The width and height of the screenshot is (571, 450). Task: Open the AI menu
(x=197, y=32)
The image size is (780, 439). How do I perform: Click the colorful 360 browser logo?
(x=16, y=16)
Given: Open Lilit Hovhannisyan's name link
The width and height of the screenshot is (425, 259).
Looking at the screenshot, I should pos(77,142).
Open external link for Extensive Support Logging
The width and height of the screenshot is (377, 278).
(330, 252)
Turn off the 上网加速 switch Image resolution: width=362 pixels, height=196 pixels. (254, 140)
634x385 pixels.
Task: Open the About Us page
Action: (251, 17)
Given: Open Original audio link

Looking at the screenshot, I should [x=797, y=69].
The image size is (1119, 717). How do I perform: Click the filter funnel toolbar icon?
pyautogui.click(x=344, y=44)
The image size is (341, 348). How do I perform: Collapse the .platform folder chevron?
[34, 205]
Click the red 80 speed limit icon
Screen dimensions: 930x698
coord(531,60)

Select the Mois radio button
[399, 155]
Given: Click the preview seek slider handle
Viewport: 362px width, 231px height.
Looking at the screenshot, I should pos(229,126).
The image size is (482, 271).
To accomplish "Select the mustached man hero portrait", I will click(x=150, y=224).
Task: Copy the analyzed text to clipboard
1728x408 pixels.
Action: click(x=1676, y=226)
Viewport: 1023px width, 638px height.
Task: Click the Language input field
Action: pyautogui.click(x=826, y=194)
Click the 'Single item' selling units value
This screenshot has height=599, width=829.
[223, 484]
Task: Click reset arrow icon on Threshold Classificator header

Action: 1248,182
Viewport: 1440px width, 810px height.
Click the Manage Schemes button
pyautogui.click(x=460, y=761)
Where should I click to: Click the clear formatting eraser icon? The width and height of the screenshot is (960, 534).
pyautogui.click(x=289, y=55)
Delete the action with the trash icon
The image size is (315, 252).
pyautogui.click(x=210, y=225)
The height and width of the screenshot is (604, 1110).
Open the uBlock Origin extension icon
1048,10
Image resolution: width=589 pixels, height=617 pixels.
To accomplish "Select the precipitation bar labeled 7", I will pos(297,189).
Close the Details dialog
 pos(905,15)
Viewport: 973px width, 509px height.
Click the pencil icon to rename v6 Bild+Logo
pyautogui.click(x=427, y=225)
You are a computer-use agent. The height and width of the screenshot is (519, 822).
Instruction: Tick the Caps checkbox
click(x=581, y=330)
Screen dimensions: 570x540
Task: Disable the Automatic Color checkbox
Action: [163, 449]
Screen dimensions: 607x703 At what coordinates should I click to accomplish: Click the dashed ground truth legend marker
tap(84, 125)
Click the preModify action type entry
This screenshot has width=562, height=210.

● ASSIGNMENT:
What is needed is a faithful transcription of every entry.

● SOLUTION FOR THIS TASK:
The width and height of the screenshot is (571, 450). Task: Open the AI menu
(x=197, y=32)
The image size is (780, 439). How do I perform: Click the colorful 360 browser logo?
(x=16, y=16)
Given: Open Lilit Hovhannisyan's name link
The width and height of the screenshot is (425, 259).
Looking at the screenshot, I should pos(77,142).
Open external link for Extensive Support Logging
The width and height of the screenshot is (377, 278).
(330, 252)
Turn off the 上网加速 switch Image resolution: width=362 pixels, height=196 pixels. (254, 140)
634x385 pixels.
Task: Open the About Us page
Action: (251, 17)
Given: Open Original audio link

Looking at the screenshot, I should [x=797, y=69].
The image size is (1119, 717). How do I perform: Click the filter funnel toolbar icon?
pyautogui.click(x=344, y=44)
The image size is (341, 348). How do I perform: Collapse the .platform folder chevron?
[34, 205]
Click the red 80 speed limit icon
Screen dimensions: 930x698
coord(531,60)

Select the Mois radio button
[399, 155]
Given: Click the preview seek slider handle
Viewport: 362px width, 231px height.
Looking at the screenshot, I should pos(229,126).
The image size is (482, 271).
To accomplish "Select the mustached man hero portrait", I will click(x=150, y=224).
Task: Copy the analyzed text to clipboard
1728x408 pixels.
Action: click(x=1676, y=226)
Viewport: 1023px width, 638px height.
Task: Click the Language input field
Action: pyautogui.click(x=826, y=194)
Click the 'Single item' selling units value
This screenshot has height=599, width=829.
[223, 484]
Task: Click reset arrow icon on Threshold Classificator header

Action: 1248,182
Viewport: 1440px width, 810px height.
Click the Manage Schemes button
pyautogui.click(x=460, y=761)
Where should I click to: Click the clear formatting eraser icon? The width and height of the screenshot is (960, 534).
pyautogui.click(x=289, y=55)
Delete the action with the trash icon
The image size is (315, 252).
pyautogui.click(x=210, y=225)
The height and width of the screenshot is (604, 1110).
Open the uBlock Origin extension icon
1048,10
Image resolution: width=589 pixels, height=617 pixels.
To accomplish "Select the precipitation bar labeled 7", I will pos(297,189).
Close the Details dialog
 pos(905,15)
Viewport: 973px width, 509px height.
Click the pencil icon to rename v6 Bild+Logo
pyautogui.click(x=427, y=225)
You are a computer-use agent. The height and width of the screenshot is (519, 822).
Instruction: Tick the Caps checkbox
click(x=581, y=330)
Screen dimensions: 570x540
Task: Disable the Automatic Color checkbox
Action: [163, 449]
Screen dimensions: 607x703 At what coordinates should I click to accomplish: Click the dashed ground truth legend marker
tap(84, 125)
Click the preModify action type entry
This screenshot has width=562, height=210.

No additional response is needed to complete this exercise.